### Theory:

*Illustration 1*:

Consider the sets \(A\) and \(B\).

Let \(A\) \(=\) \(\{2, 3\}\) and \(B\) \(=\) \(\{1, 2, 3\}\).

We shall write the product \(A \times B\) as follows:

\(A \times B\) \(=\) \(\{(2, 1), (2, 2), (2, 3), (3, 1), (3, 2), (3, 3)\}\)

The graphical illustration of \(A \times B\) is given by:

Similarly, we will write the product \(B \times A\) as follows:

\(B \times A\) \(=\) \(\{(1, 2), (1, 3), (2, 2), (2, 3), (3, 2), (3, 3)\}\)

The graphical illustration of \(B \times A\) is given by:

From the graphs of \(A \times B\) and \(B \times A\), it is observed that \(A \times B\) \(\neq\) \(B \times A\).

- In general, \(A \times B\) \(\neq\) \(B \times A\) but \(n(A \times B)\) \(=\) \(n(B \times A)\).
- \(A \times B = \phi\) if and only if \(A = \phi\) or \(B = \phi\).
- If \(n(A) = x\) and \(n(B) = y\), then \(n(A \times B) = xy\).

Important!

*Illustration 2*:

Consider the sets \(A\) and \(B\).

Let \(A\) \(=\) \(\{\text{Set of all numbers in the interval } [2, 5]\}\) and \(B\) \(=\) \(\{\text{Set of all numbers in the interval } [4, 5]\}\).

The product \(A \times B\) corresponds to the intersecting region of the given intervals. In other words, it the set of all points \((x,y)\) lying within the common region.

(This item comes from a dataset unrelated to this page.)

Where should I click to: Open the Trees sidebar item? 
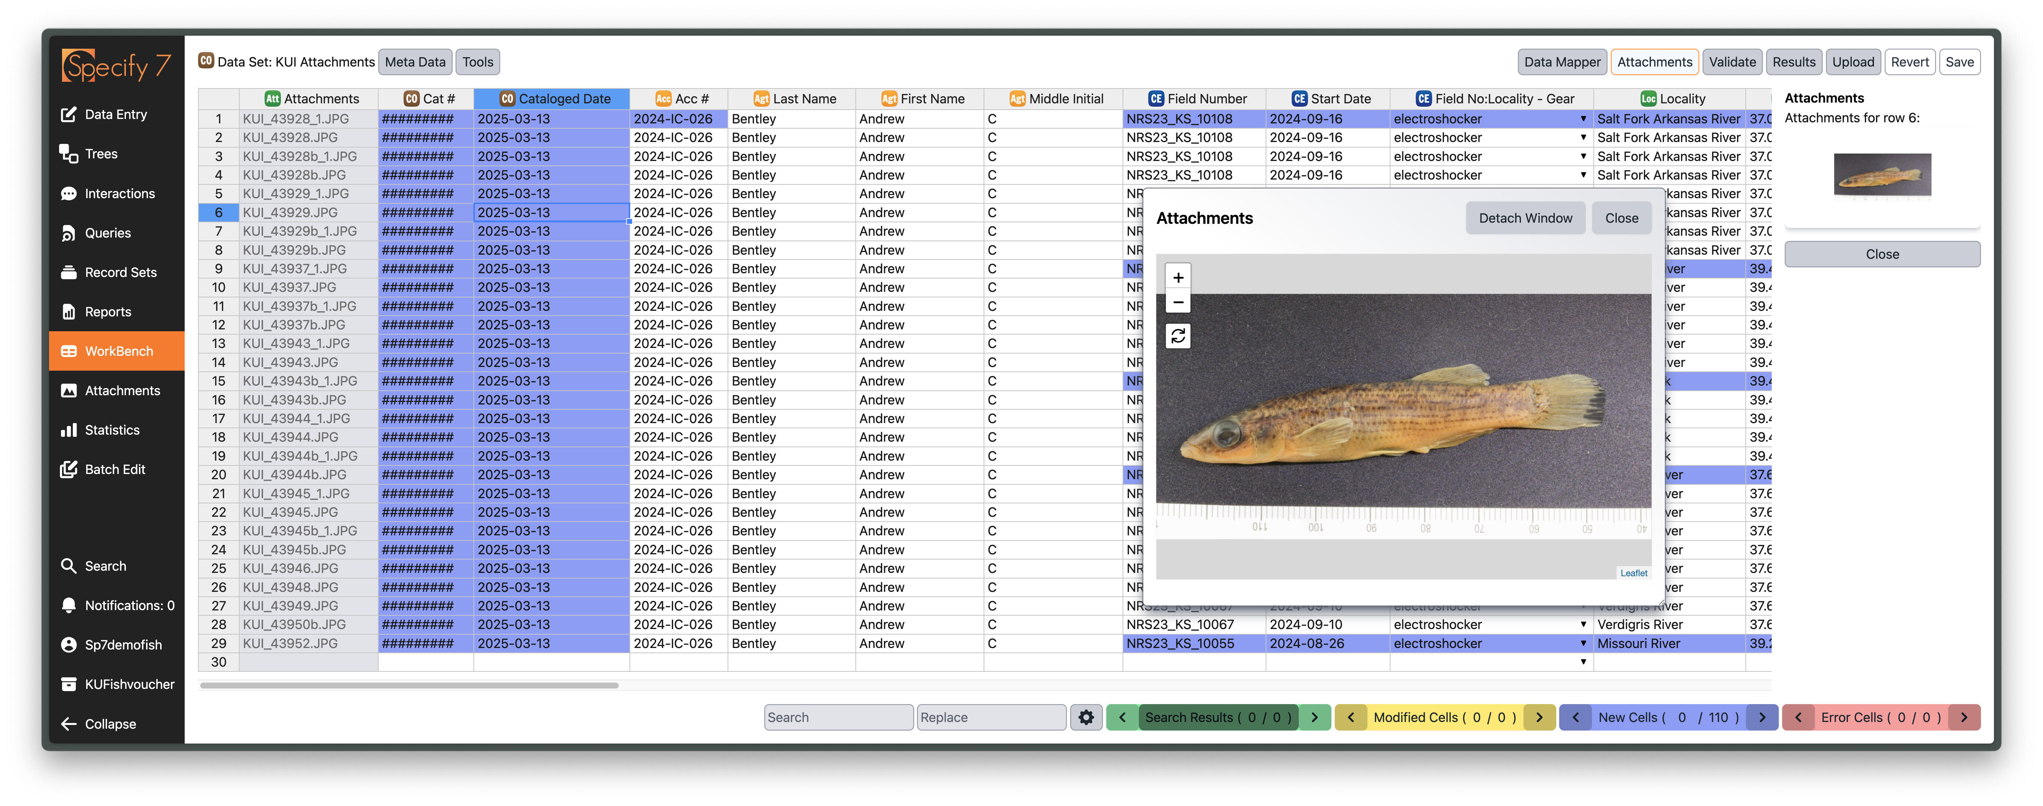click(x=101, y=154)
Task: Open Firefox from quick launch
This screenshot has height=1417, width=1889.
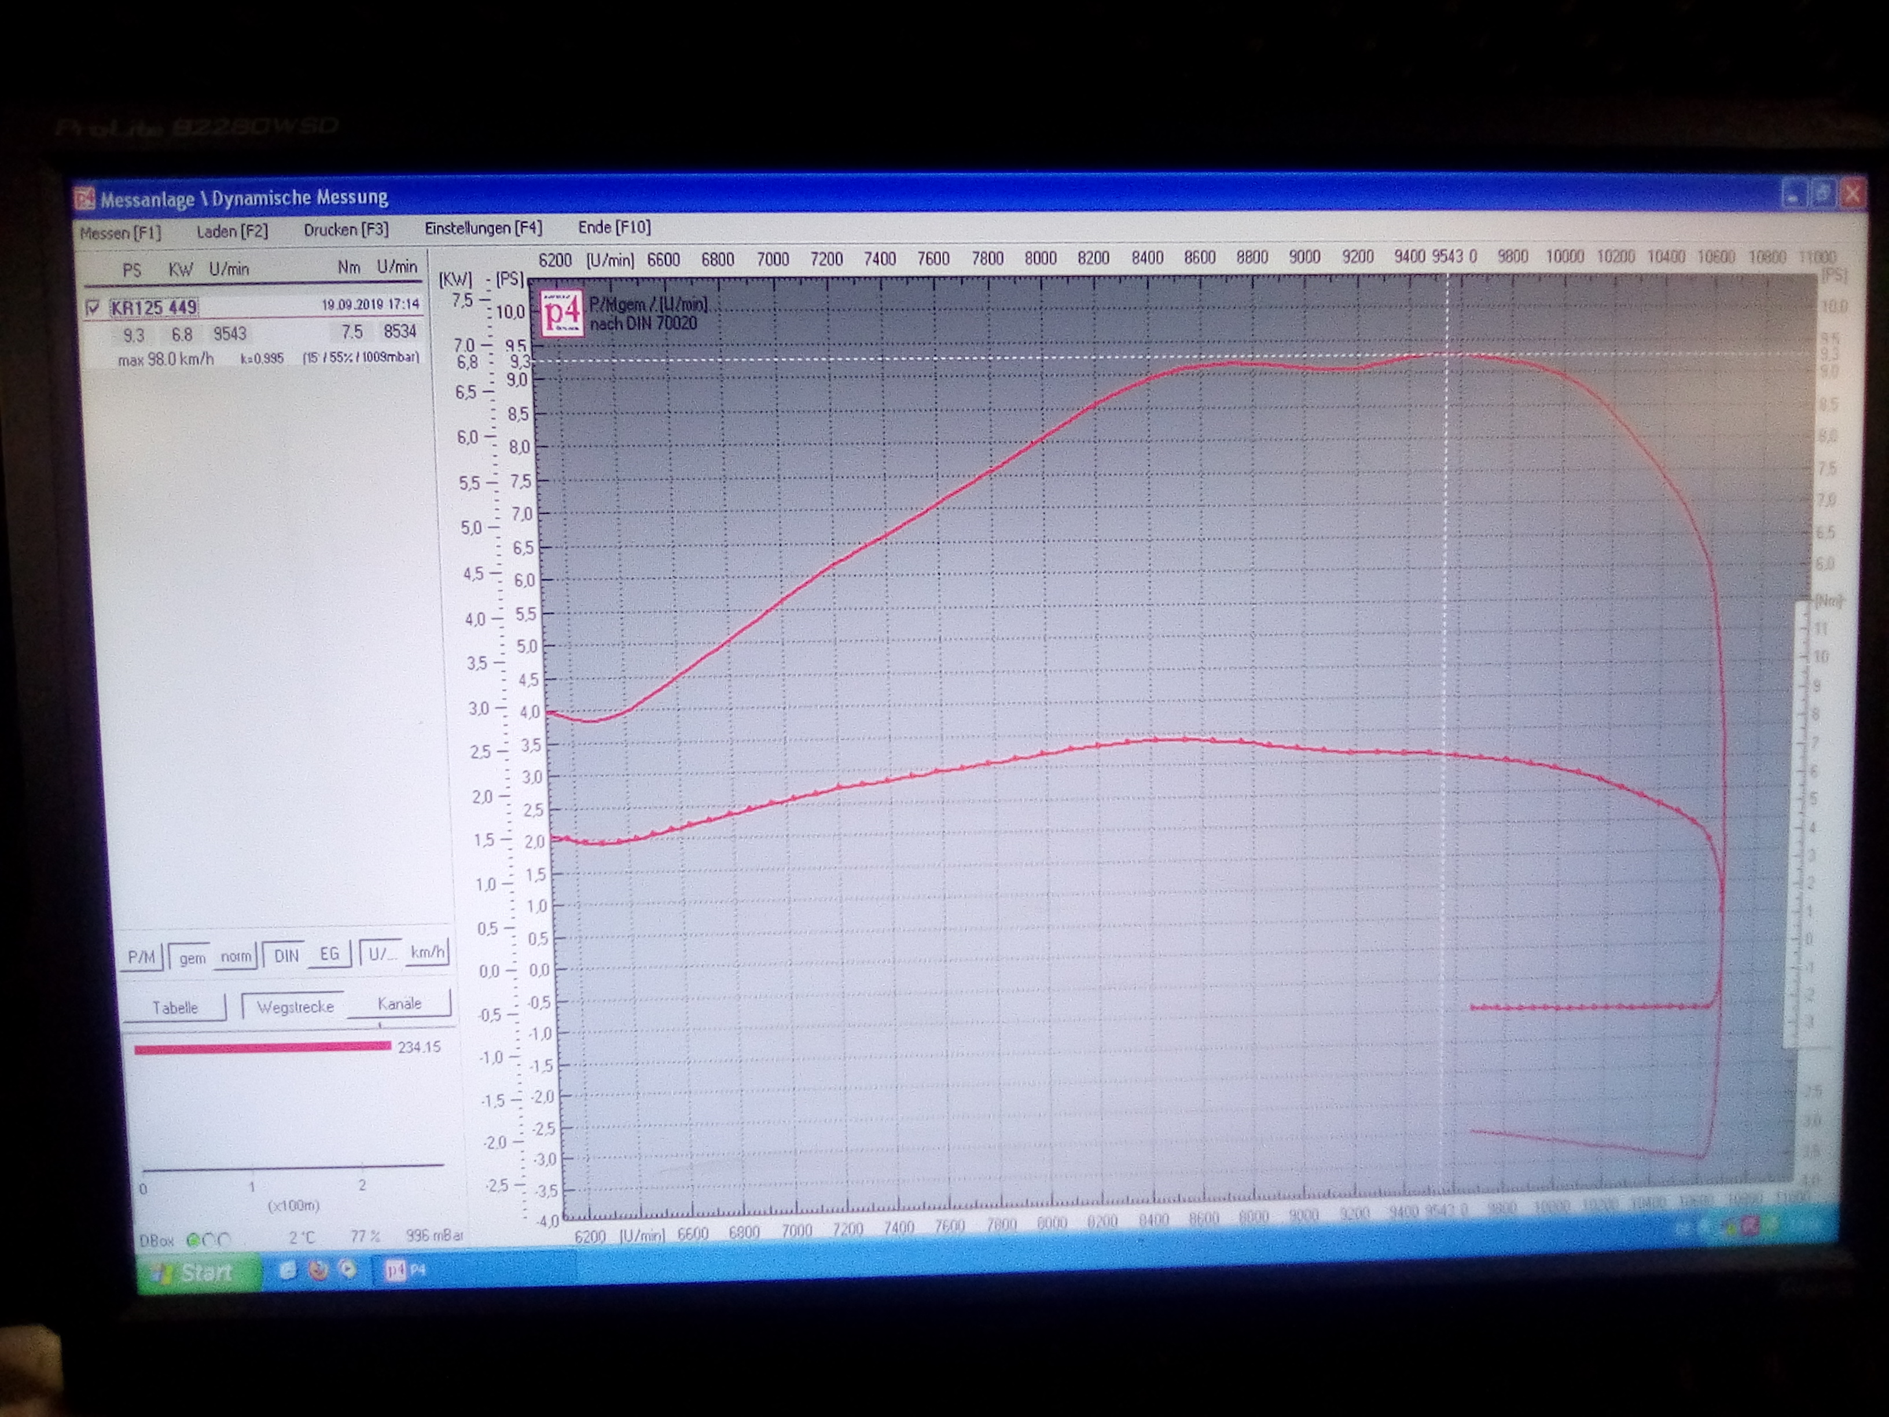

We shall represent the product \(A \times B\) graphically as follows:

The product \(A \times B\) corresponds to the middle rectangular region. That is, it consists of all points \((x, y)\) within this rectangular region.

Important!

The product \(\mathbb{R} \times \mathbb{R}\) is called the cartesian plane where it represents the set of all points \((x, y)\) where \(x\), \(y\) are real numbers.